Le Musée national possède de Michel-Ange plusieurs ouvrages intéressans, que l’on ne saurait passer sous silence dans l’histoire de sa vie. Le masque de satyre que le jeune homme a, dit-on, modelé à quinze ans, sous les yeux mêmes de Laurent de Médicis, pique la curiosité, surtout par l’anecdote qui s’y rattache[24]. Une esquisse en marbre, d’une Vierge avec l’enfant, est une fort belle chose. Tout inachevé qu’il soit, le buste de Brutus, avec ses traits hautains et farouches, frappe les yeux et se grave dans la mémoire. C’est un groupe d’un mouvement superbe que ce Vainqueur terrassant un prisonnier ; comme les deux Captifs du Louvre, il était destiné au tombeau de Jules II. L’Adonis et le Bacchus, œuvres de la jeunesse du maître, appartiennent au temps où il étudiait l’antique avec le plus de passion et où il s’exerçait sur les thèmes que lui fournissaient la poésie et l’art des anciens ; de toutes ses statues, le Bacchus est peut-être celle qui eût le moins surpris un sculpteur grec, celle où le sculpteur florentin s’est tenu le plus près de ces modèles que lui offrait cette première collection des Médicis, formée par Côme et par Laurent, qui fut si follement pillée et dispersée en 1494, après l’expulsion de Pierre II ; mais déjà, par elle-même, cette statue suffisait à montrer que jamais Michel-Ange ne serait capable de se renfermer dans un cadre tracé d’avance, que jamais il ne saurait se restreindre au rôle de disciple et d’imitateur. Le mouvement de cette figure est moins contourné et plus calme, la forme en est plus pure et plus sobre que dans aucune autre figure du maître ; mais le caractère particulier du dieu, mais le rôle spécial qu’il joue dans le panthéon grec sont accusés ici par des traits plus marqués que dans la statuaire grecque. Ainsi, à côté de Bacchus, et à demi caché par lui, un Faune enfant porte en avant sa tête rieuse, tendue vers une grappe de raisin où il mord à belles dents. C’est l’instinct dans toute sa naïveté, l’appétit qui se satisfait. Le dieu reste au contraire noble et fier, jusque dans l’ivresse qui commence. Celle-ci, on la devine dans le geste du bras droit qui soulève la coupe pleine et dans tout le mouvement du corps qui semble chanceler, mais sans laisser craindre la chute, tant il reste souple et ferme, tant on y sent de jeune sève et de force en réserve ! Quant au visage, l’expression n’en va pas jusqu’à l’égarement ; mais c’est déjà l’extase et le rêve.

» **LISTE DES TÂCHES**
- A) Répondez à ces questions sur l'extrait consacré aux œuvres de Michel-Ange :
(i) À quel âge Michel-Ange aurait-il modelé le masque de satyre, et sous les yeux de qui ?
(ii) À quel monument le Vainqueur terrassant un prisonnier était-il destiné ?
(iii) En quelle année la première collection des Médicis fut-elle pillée et dispersée ?
- B) Rédigez la suite du texte sur les œuvres de Michel-Ange au Musée national, à partir de sa dernière phrase.

» **DONNÉES FOURNIES**
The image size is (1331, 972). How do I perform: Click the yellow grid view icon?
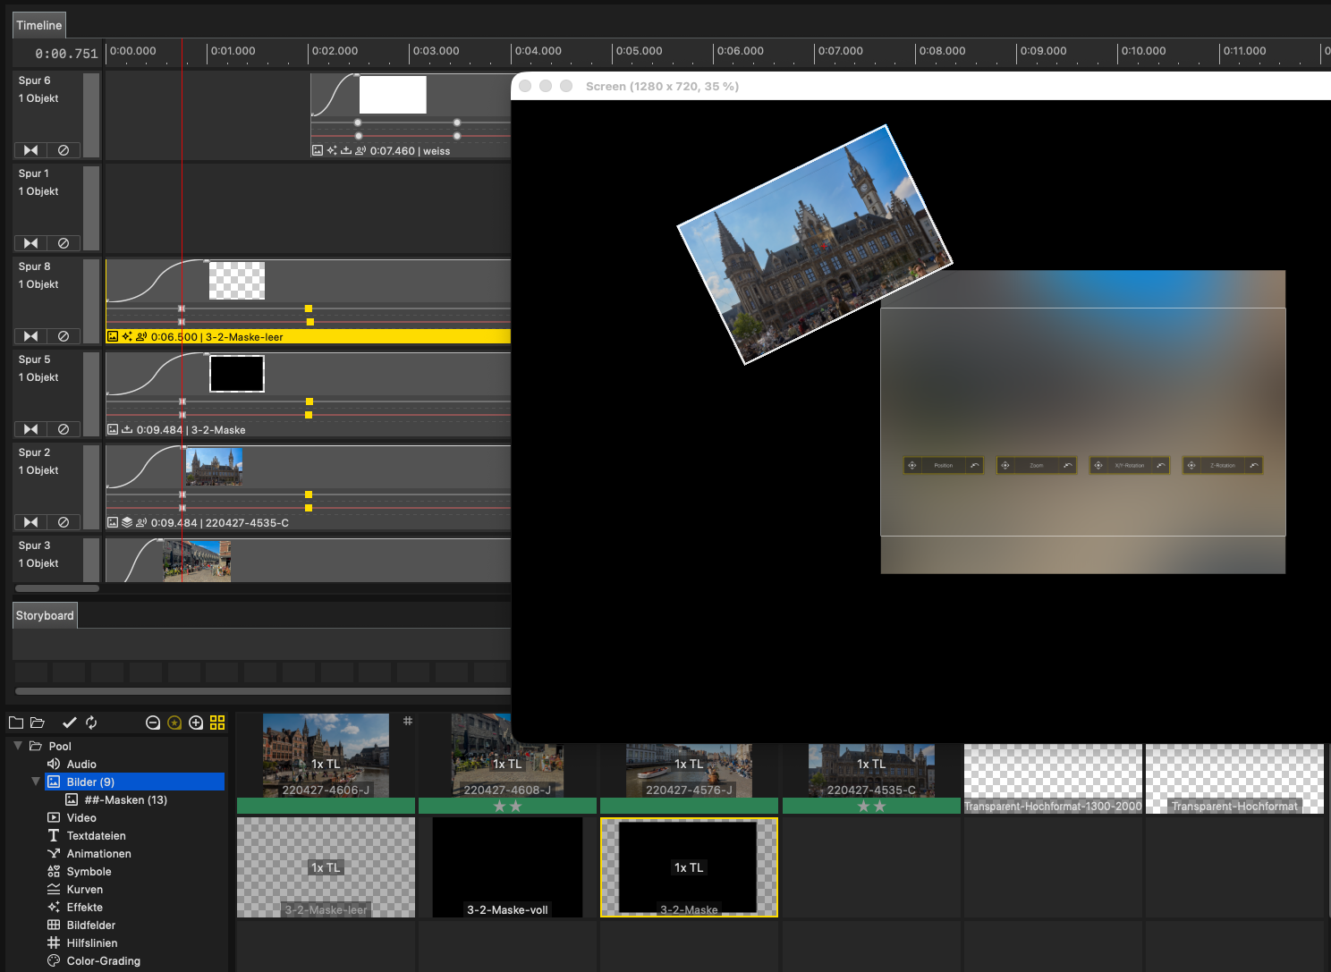(217, 723)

» **RÉPONSES PAR NUMÉRO**
- A)
(i) À quinze ans, sous les yeux mêmes de Laurent de Médicis.
(ii) Au tombeau de Jules II.
(iii) En 1494, après l'expulsion de Pierre II.

- B)
L’Adonis est aussi, comme nous dirions, une étude d’après l’antique ; mais il est postérieur de quelques années au Bacchus, et déjà l’originalité de Michel-Ange et sa manière propre s’y accusent davantage, soit dans les lignes un peu tourmentées de la composition, soit dans le caractère général des formes. Celui du visage, comme le remarque M. Guillaume, mérite une très grande attention ; il nous montre, arrivé à sa complète détermination, le type de tête que Michel-Ange reproduira toute sa vie. Par les traits et l’arrangement de la chevelure, c’est celui que nous offre, plus arrêté et plus frappant encore, la statue où l’on croit reconnaître Julien de Médicis, duc de Nemours. Une autre figure que possède aussi le musée, c’est l’Apollino, ou l’Apollon occupé à remettre une flèche au carquois, que le sculpteur exécute, après la rentrée des Médicis, pour Baccio Valori y celui-ci avait contribué à faire amnistier Buonarotti, proscrit pour la part qu’il avait prise à la révolte et à la défense de Florence. Dans cette œuvre robuste et fière, qui n’est pas sans analogie avec les figures d’esclaves ébauchées pour le tombeau de Jules II, Michel-Ange, qui a dépassé alors le milieu de sa carrière, se montre encore plus indépendant à l’égard de la tradition classique. Dès cette époque, il est tout entier dans le moindre morceau de marbre que son ciseau a touché ou même effleuré ; l’ébauche même la moins avancée crie son nom aussi haut que si elle était, en toutes lettres, signée de sa main.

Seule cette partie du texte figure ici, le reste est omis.